**Stated goal:**
According to the forum thread on the Exact Randomization Test, which years does the YEAR column contain?

**Selected text:**
* * *
Announcement

Collapse
No announcement yet.
X
  • Filter
  • Time
  • Show
Clear All
new posts

  • How to resolve this error in Exact Randomization Test code?

    Hi everyone! The following question is based on a test that I am trying to run. Although I have included all possible details, please let me know if you need any other info!

    Data:

    My data contains the following variables: URBAN, AGE, SEX, NCHILD, FAMSIZE, Under14 (treated variable which is 1 for age < 14, and 0 otherwise), LIT (outcome), Post1986 (post-term). I am running a DiD model.

    Situation:

    I am trying to run an Exact Randomization Test to check the robustness of my data, for which I have written my own code. The process goes something like this:

    The YEAR column has 1983, 1987, 1993, 1999, 2004, 2009. The Post1986 term is 1 for years after 1986 and 0 otherwise (including 1986). I used each of the given years as a placebo year and created a new data set before proceeding with the ritest package; that is, I did it 6 times. For this purpose, I had to create a new variable each time, PostXXXX, where XXXX is the year, following the same logic, 1 for years after it and 0 otherwise (and including XXXX). I understand that my data has no 1986 year, which is, in fact, the treatment year, but that's just how it is.

    My end objective is to get 'n' probability values for the n-simulations of regressions, which I can then plot separately as a cumulative probability distribution for each placebo year. The y-axis would have the probabilities, and the x-axis would have the interaction term (post*treat) for each simulation for that placebo year. Additionally, a vertical red line on the plot cutting the distribution would represent the actual interaction term for the actual regression (Under14*Post1986).

    If the vertical line cuts the probability curve at an extremity, then it would mean that the actual estimate is an outlier in the distribution, hence validating that the intervention is unlikely to have occurred randomly.

    However, due to collinearity issues among some variables in the process, I had to first randomize the treated and control units (keeping the number of units in each group constant) and then proceed further.

    Code:
    local years 1983 1987 1993 1999 2004 2009
    local reps 1000
    
    * Store the original number of treated and control units
    gen original_treated = Under14
    gen original_control = 1 - Under14
    
    local treated_count = sum(original_treated)
    local control_count = sum(original_control)
    
    foreach year in `years' {
        forval i = 1/`reps' {
            * Randomize treated and control groups while maintaining original proportions
            gen random_assign = runiform()
            sort random_assign
            
            * Assign treated and control groups
            gen randomized_Under14 = 0
            replace randomized_Under14 = 1 if _n <= `treated_count'
    
            * Interaction term for placebo year
            generate Post`year'_randomized = Post`year' * randomized_Under14
    
            * Run ritest with the randomized groups
            ritest randomized_Under14, stat(_b[Post`year'_randomized]) reps(1): ///
                regress LIT Post`year'##randomized_Under14 URBAN AGE SEX NCHILD FAMSIZE randomized_Under14 Post`year' i.state_encoded
        }
        
        * Save results for the placebo year
        save results_randomized_`year', replace
    }
    
    * Visualization code (as given earlier)
* * *
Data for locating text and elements
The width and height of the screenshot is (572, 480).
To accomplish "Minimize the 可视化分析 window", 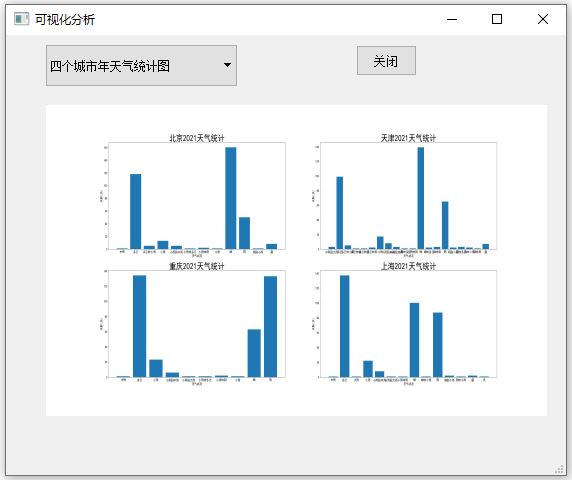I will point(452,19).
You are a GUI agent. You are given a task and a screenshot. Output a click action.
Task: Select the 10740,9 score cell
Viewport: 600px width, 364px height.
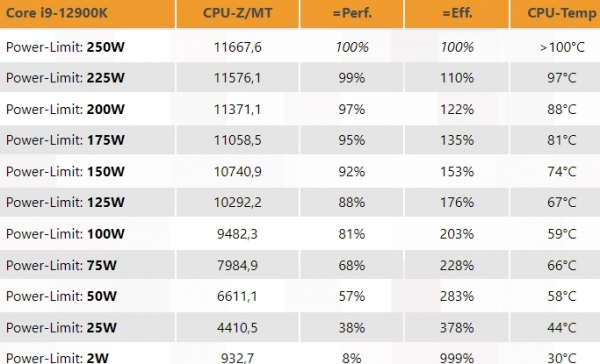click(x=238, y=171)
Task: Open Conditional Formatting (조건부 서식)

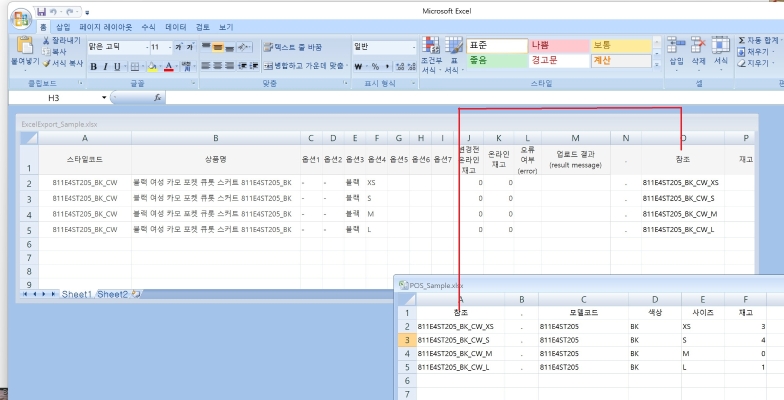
* * *
**Answer for the task:**
1983, 1987, 1993, 1999, 2004, and 2009.